= 1973 in rail transport =

==Events==

=== January events===
- January 27 – MBTA purchases several rail lines in New England from Penn Central to form the basis of the new commuter system's network.

=== February events ===
- February 26 – Chessie System is incorporated to become the parent corporation of a combined B&O/C&O/WM railroad system.

===March events===
- March 13 – A riot breaks out at Ageo Station in Saitama, Japan as the National Railway Locomotive Engineers Union protests unsafe working conditions on the JNR.
- March 30 – Toronto's Yonge Subway is extended to York Mills station.

===May events===
- May 21 – Passenger traffic begins on the Bay Area Rapid Transit (BART) Concord line, through the 3.1 mi Berkeley Hills Tunnel between Oakland and Orinda, California beneath the Berkeley Hills.

===June events===
- June 3 – The Norwegian State Railways open Lieråsen Tunnel on the Drammen Line between Asker and Lier (10.7 km).
- June 22 – The EMD SDP40F diesel locomotive enters revenue service with Amtrak.

===August events===
- August 17 – The last DB Class E 40 leaves the gates of the Krupp factory in Essen.

===September events===
- September 28 – Amtrak's Turboliners make their first run on the Chicago–St Louis corridor.

===November events===
- November 5 – Bay Area Rapid Transit Peninsula service starts between Downtown San Francisco and Daly City.
- November 27 – Toei Subway Line 6 (present-day Mita Line) is extended from Hibiya to Mita in Tokyo, Japan; its second extension since opening in 1968.

===December events===
- December 19 – The Ealing rail crash occurred when an express train from London Paddington to Oxford derails at speed between Ealing Broadway and West Ealing.

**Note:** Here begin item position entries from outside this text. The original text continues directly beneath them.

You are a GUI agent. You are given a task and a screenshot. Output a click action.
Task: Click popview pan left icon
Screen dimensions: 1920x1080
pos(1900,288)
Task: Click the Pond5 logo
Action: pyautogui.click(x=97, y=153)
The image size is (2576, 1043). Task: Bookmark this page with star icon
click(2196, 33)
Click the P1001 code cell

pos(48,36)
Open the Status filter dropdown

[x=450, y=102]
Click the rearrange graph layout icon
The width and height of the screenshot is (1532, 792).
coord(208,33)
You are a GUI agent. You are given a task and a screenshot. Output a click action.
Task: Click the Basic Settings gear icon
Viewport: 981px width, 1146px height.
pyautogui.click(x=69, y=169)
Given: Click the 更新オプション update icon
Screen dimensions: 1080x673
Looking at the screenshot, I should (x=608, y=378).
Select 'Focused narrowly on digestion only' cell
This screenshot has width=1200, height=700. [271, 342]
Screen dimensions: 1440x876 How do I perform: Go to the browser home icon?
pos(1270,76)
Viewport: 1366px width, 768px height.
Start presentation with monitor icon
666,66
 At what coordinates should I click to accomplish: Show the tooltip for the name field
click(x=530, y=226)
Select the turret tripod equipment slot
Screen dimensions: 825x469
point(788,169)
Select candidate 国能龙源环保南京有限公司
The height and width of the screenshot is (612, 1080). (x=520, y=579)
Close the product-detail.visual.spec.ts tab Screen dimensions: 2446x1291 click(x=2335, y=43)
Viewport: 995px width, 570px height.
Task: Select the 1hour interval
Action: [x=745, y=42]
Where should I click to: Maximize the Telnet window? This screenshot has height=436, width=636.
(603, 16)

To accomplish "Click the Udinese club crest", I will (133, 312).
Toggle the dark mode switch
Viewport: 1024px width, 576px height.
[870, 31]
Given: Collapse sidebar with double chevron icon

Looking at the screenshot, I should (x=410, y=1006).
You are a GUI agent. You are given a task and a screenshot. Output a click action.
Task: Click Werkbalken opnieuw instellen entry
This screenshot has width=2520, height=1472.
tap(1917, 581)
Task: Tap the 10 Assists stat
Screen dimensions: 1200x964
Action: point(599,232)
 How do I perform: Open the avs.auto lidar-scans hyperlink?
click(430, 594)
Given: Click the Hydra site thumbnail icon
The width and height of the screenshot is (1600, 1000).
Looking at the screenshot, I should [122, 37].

Ten passengers are killed and 94 injured

===Unknown date events===
- The isolated coal hauler, the Black Mesa and Lake Powell Railroad, opens in Northern Arizona, the world's first line to use 50,000 V overhead line power.
- Transcameroon Railway extended to N'Gaoundéré.
- John W. Barriger III becomes president of the Boston and Maine Railroad.